Working to Improve Outcomes
Addressing GI issues in this population would not be complete without searching for ways to improve diagnosis and treatment for all autistic children. This is why patients with autism at the GI Clinic at Nationwide Children’s Hospital are followed over time to track treatment success rates, the number and characteristics of children who respond to treatments and possible predictive factors. The eventual goal is to use this data to identify which patients are most likely to respond to treatment. In time, this and similar research may provide physicians with a stepwise practice tool to address GI issues in children with autism.

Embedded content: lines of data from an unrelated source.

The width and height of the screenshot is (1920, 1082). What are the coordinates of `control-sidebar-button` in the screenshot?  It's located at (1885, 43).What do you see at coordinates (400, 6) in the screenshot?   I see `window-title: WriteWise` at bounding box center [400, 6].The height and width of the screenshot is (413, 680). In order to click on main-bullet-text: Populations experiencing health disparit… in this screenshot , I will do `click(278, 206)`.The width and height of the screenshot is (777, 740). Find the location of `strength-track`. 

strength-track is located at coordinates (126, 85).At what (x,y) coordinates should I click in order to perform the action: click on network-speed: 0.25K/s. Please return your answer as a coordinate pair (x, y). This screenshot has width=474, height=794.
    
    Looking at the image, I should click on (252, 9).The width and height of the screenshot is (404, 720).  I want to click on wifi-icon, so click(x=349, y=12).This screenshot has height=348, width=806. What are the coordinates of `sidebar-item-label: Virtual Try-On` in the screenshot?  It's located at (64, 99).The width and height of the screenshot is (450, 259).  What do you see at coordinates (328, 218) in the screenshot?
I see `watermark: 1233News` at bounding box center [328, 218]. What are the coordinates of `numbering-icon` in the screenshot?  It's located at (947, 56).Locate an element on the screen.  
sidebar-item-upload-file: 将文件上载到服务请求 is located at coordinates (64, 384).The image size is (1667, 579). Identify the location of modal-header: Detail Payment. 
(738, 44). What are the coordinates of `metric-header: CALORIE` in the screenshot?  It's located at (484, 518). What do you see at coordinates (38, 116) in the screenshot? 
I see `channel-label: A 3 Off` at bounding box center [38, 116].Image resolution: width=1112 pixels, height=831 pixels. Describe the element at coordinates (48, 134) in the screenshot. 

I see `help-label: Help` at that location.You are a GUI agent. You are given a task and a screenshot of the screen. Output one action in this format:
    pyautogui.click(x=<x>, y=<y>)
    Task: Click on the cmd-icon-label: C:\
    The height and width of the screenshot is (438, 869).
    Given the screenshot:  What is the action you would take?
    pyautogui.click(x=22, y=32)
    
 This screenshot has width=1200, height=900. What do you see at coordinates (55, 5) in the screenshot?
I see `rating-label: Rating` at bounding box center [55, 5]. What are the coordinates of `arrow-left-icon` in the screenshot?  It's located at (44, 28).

Just collecting information on the prevalence of certain GI problems and the effectiveness of treatments—both behavioral and medical—will help specialists and pediatricians better identify problems and take care of patients with autism in the future. This is especially important because of the high need for responsive, precise treatment of GI issues in this population. While it will be some time before these efforts yield information to guide patient care, pediatricians can still make significant progress with patients by recognizing that GI issues are very common in children with autism and may contribute to changes in behavior. Following the steps outlined here can go a long way toward improving the lives of children with autism and their caregivers.

What happens when a patient is referred to Nationwide Children’s Hospital?
When a pediatrician cannot find an effective treatment or is uncertain of how to proceed, the GI Clinic and the Bowel Management Clinic, cooperative specialty clinics at Nationwide Children’s, can help. Specialists and staff at these clinics are accustomed to treating coexisting conditions and have experience working with children with autism.

After the Referral
Patients and their families meet Dr. Kent Williams and his staff in the GI Clinic. Families can expect:

  • Questions about behavior, toileting habits and attempted treatments
  • Diagnostic testing to determine the true cause of the problem
  • Medical treatment, if necessary

After Medical Evaluation and Treatment
Some patients may benefit from behavioral therapy in the Bowel Management Clinic, which addresses behavioral and cognitive issues surrounding autism and GI problems. Families can expect:

  • An initial meeting to set realistic expectations and assess opportunities for intervention
  • Evaluation of sensory and anxiety issues to enable treatment success
  • Consultation with specialists to build a customized behavioral intervention plan
  • Toilet training or reward system programs

Related publications
Furuta GT, Williams K, Kooros K, Kaul A, Panzer R, Coury DL, Fuchs G. Management of constipation in children and adolescents with autism spectrum disorders. Pediatrics. 2012 Nov, 130(2);S98-105. PMID: 23118260.

Gorrindo P, Williams K, Lee EB, Walker LS, McGrew SG, Levitt P. Gastrointestinal dysfunction in autism: parental report, clinical evaluation, and associated factors. Autism Research. 2012 Apr, 5(2):101-8. PMID: 22511450.

About the author
Kent Williams, MD, is a pediatric gastroenterologist at Nationwide Children’s Hospital and an assistant professor of clinical pediatrics at The Ohio State University College of Medicine. Dr. Williams’ clinical interests involve all aspects of pediatric gastroenterology, with a special interest in GI disorders in children with autism spectrum disorders. As an investigator in The Research Institute at Nationwide Children’s and OSU, he conducts basic and translational research into the mechanisms that cause functional gastrointestinal disorders, such as abdominal pain, constipation and reflux, in children with autism. In 2012, Dr. Williams became co-chair of the Autism Treatment Network’s gastroenterology committee, a national work group that is responsible for establishing guidelines and recommendations.